Decentralisatie-uitkeringen (DU’s)
Dit zijn uitkeringen voor specifieke onderwerpen zoals maatschappelijke opvang en vrouwenopvang. Soms zijn de uitkeringen eenmalig of beperkt in duur. Ook kan het zijn dat niet elke gemeente ervoor in aanmerking komt, denk hierbij bijvoorbeeld aan versterking aanpak jihadisme of LHBT-emancipatiebeleid. Elke DU heeft zijn eigen verdeelsystematiek. Hierboven hebben wij al gemeld dat wij voor de besteding van deze uitkeringen geen verantwoording aan het Rijk hoeven af te leggen. Wel zien wij geregeld dat er tussen de gemeenten en het Rijk outcome‐doelen worden afgesproken.

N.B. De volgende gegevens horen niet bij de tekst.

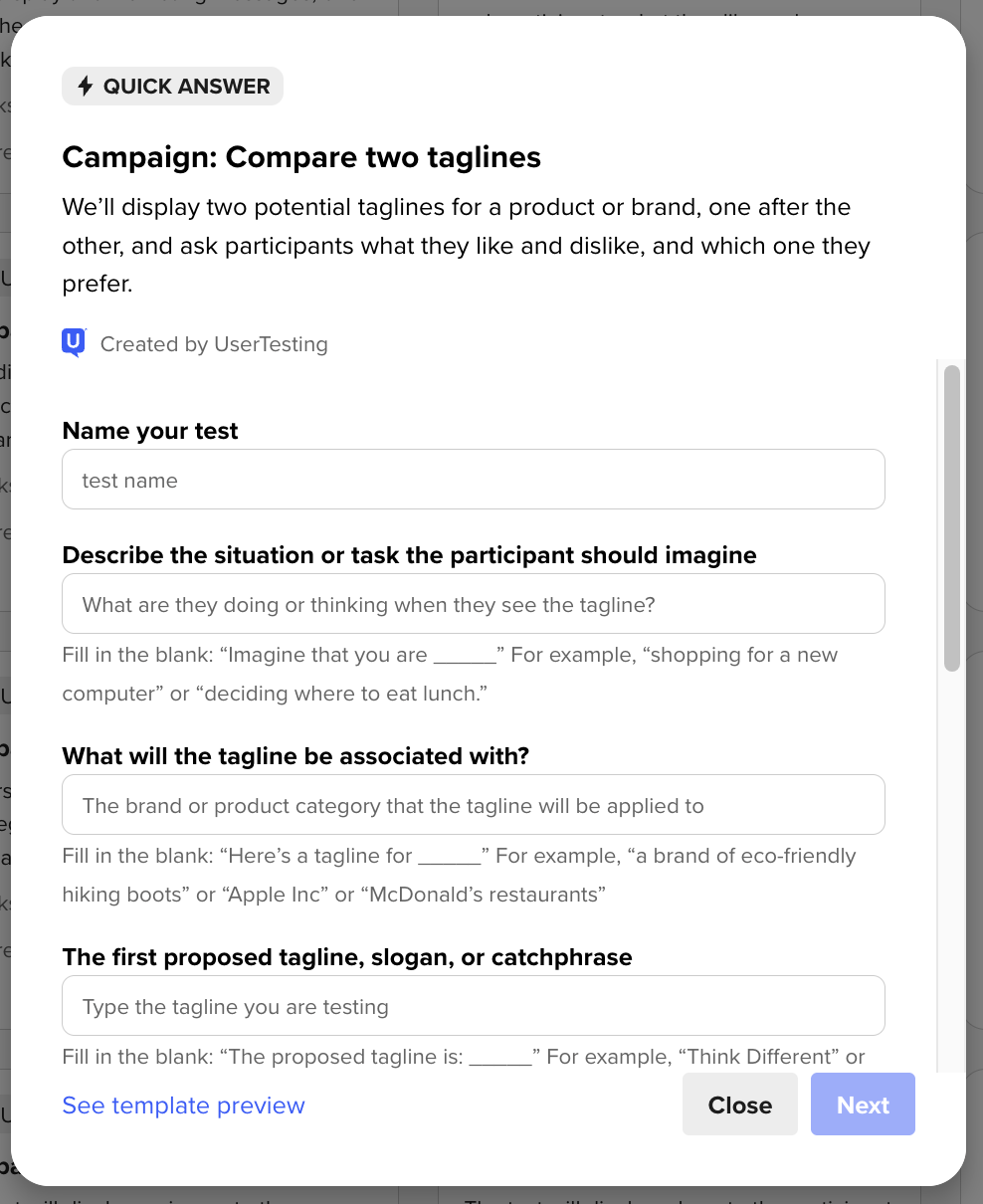Image resolution: width=983 pixels, height=1204 pixels.
Task: Click the 'What will the tagline be associated with?' label
Action: (295, 756)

Integratie-uitkeringen (IU’s)
Een integratie-uitkering is vergelijkbaar met een decentralisatie-uitkering. Wel zijn er verschillen. Een integratie-uitkering wordt uitgekeerd aan alle gemeenten. Daarnaast staat het vast dat de integratie-uitkering op termijn wordt overgeheveld naar de algemene uitkering. Een integratie-uitkering wordt vooral gebruikt om grote herverdeeleffecten op te vangen.
Sociaal domein
De volgende onderdelen van het sociaal domein zijn in de meicirculaire 2018 overgeheveld naar de algemene uitkering:
- IUSD Wmo 2015, met uitzondering van beschermd wonen;
- IUSD Jeugdhulp, met uitzondering van voogdij/18+;
- IUSD Participatie, onderdeel re-integratie klassiek;
- IU Wmo 2007, met name huishoudelijk hulp.

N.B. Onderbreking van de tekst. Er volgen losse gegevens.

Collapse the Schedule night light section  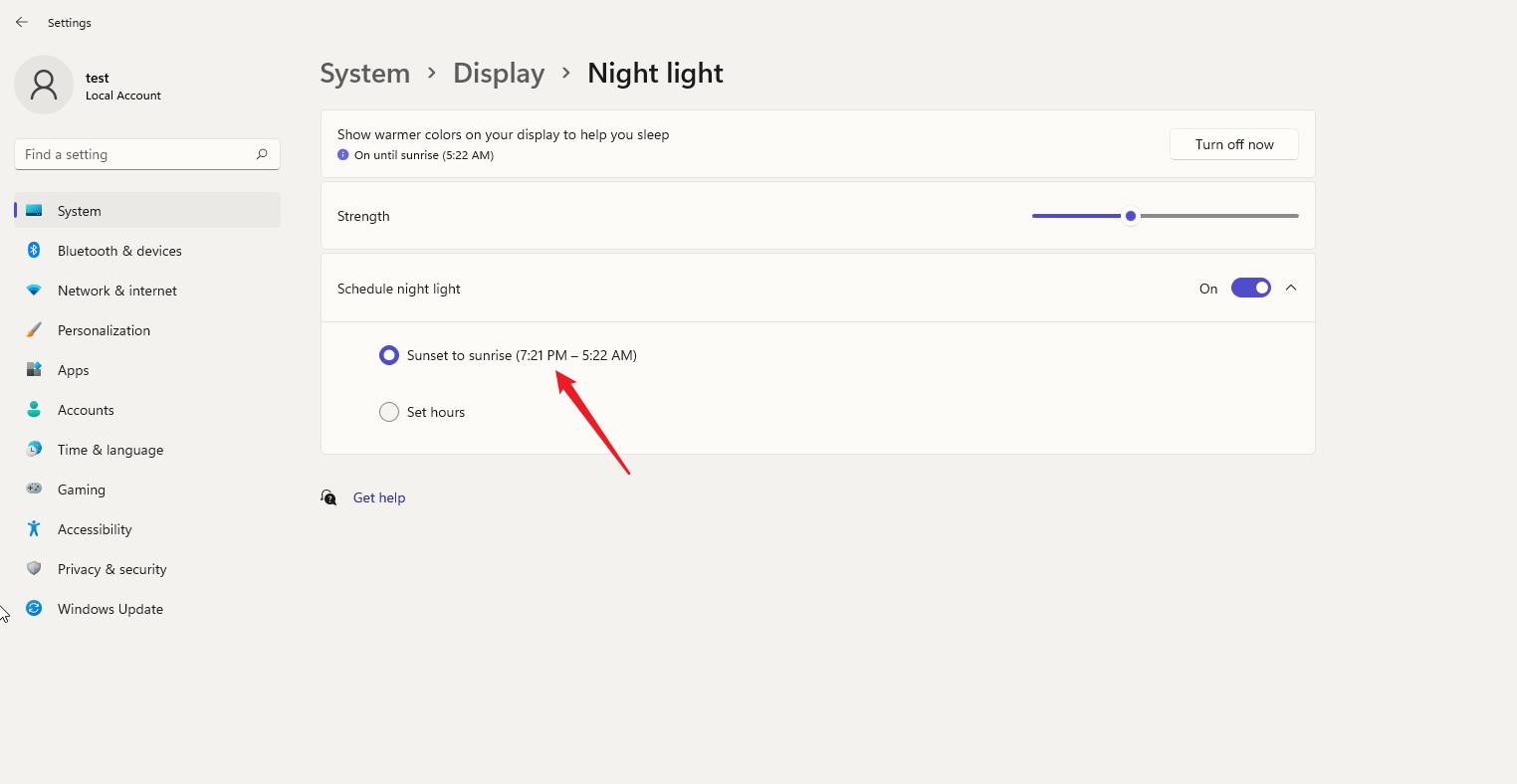(1291, 288)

Hiermee maken ze deel uit van de trap-op-trap-af systematiek. Deze overheveling van bepaalde delen van het sociaal domein is geëffectueerd via aanpassing/toevoeging van (nieuwe) maatstaven.
De delen van de IUSD die (nog) niet overgaan naar de algemene uitkering zijn vanaf 2019 blijven bestaan onder de namen:
- IU beschermd wonen;
- IU voogdij/18+;
- IU participatie.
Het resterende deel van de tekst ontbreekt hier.